Em tempos, quando era garoto, com oito ou nove anos de idade, se tanto, costumava ir todas as noites, de bicicleta, até um cabeço de granito situado em terras de ninguém, muito perto do céu. Sentado na mais alta das pedras, junto a uma árvore velha, com a bicicleta por perto, ficava horas a observar o vale.
Vindo lá de baixo, serpenteando, monte acima, sem um propósito seguro, destacava-se um caminho rural. Lembro-me que me entretinha a adivinhar-lhe o percurso, lá em baixo, ao longe, quando passava por detrás das árvores e das casas que parcialmente o encobriam. O caminho atingia o ponto onde eu estava e seguia. Nunca cheguei a saber exactamente para onde. Também não era isso que me interessava. Os caminhos rurais, toda a gente sabe, não têm fim. O que havia no caminho, e que me fazia pensar, não era o seu fim, mas a forma.

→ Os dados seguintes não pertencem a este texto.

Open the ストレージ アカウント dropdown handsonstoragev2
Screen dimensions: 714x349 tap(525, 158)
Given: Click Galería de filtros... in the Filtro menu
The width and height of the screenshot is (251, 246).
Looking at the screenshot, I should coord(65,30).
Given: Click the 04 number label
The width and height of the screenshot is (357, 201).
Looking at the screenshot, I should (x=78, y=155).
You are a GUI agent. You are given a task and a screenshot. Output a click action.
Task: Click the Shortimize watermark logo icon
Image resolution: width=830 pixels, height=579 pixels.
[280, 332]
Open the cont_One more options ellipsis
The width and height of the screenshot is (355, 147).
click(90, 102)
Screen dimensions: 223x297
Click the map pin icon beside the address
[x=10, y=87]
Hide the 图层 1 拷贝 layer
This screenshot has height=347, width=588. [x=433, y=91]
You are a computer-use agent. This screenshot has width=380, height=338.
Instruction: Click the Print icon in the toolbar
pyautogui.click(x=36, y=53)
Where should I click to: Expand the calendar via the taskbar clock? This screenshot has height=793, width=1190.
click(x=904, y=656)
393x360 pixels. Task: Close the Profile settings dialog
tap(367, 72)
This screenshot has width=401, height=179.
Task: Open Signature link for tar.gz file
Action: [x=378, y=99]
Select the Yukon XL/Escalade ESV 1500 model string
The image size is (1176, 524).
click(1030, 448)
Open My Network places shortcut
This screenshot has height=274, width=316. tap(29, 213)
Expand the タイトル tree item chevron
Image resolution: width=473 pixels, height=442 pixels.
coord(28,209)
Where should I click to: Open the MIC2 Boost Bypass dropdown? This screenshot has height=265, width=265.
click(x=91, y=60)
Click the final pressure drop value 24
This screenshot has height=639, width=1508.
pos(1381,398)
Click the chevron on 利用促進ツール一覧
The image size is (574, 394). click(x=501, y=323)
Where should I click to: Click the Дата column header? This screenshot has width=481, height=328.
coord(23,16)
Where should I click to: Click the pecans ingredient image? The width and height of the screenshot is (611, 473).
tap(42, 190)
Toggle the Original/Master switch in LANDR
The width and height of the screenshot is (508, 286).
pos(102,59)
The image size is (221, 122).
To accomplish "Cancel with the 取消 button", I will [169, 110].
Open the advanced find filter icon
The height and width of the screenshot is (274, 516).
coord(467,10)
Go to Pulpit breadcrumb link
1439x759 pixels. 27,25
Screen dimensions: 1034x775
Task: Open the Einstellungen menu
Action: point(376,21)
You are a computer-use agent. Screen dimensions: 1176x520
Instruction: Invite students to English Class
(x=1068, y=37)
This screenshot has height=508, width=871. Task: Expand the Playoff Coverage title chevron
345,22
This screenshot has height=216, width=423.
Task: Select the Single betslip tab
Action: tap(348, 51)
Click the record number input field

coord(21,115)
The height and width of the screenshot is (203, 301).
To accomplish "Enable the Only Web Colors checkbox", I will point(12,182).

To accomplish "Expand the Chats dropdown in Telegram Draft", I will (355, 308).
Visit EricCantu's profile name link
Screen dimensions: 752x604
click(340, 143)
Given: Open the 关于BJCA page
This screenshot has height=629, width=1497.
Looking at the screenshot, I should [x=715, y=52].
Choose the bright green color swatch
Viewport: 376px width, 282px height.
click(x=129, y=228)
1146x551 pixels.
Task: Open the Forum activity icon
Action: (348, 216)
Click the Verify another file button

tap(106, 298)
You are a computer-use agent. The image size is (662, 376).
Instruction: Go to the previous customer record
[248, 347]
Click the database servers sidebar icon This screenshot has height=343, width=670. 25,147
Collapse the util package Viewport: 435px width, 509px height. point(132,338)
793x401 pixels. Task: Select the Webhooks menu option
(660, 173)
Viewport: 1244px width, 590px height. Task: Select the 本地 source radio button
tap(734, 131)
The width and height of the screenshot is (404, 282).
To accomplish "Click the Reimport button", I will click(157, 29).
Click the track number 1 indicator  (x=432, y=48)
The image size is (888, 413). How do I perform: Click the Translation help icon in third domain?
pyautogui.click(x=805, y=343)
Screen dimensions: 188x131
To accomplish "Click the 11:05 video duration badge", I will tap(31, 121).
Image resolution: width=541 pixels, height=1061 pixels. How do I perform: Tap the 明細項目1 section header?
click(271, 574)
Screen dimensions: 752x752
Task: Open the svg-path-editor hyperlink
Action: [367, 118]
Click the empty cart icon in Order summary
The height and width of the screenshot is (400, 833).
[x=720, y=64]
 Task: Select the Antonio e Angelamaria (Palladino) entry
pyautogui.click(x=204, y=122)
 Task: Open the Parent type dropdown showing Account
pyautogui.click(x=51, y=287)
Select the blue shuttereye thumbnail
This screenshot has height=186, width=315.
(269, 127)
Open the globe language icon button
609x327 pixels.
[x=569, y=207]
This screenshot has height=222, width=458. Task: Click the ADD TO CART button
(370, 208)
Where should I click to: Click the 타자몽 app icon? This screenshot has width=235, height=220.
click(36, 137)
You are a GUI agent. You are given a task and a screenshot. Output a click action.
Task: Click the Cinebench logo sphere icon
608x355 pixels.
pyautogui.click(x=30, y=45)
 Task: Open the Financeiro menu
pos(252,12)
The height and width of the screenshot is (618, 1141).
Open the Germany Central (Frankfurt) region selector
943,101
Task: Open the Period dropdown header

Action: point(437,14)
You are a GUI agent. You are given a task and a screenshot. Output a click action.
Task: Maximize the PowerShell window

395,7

O que ambicionava, lembro-me bem, era poder decifrá-lo; poder perceber por que seriam aqueles e não outros os contornos do caminho. Estariam aquelas curvas bem desenhadas? Seria aquele o percurso ideal, ou poderia ser melhor, se tivesse um traçado diferente? Não sabia, nessa altura, que isso era querer saber muito.
Tive porém a sorte de, com o tempo, depois de muitas horas passadas a vê-lo, me ter sido gradualmente revelada a verdade. Agora sei, sem qualquer hesitação, que aquele era o caminho certo. Não só era como ainda é. Um caminho vê-se bem que é certo se levar muito tempo a construir e resultar dos contributos de muitos: nunca pode ser a grande obra de alguém.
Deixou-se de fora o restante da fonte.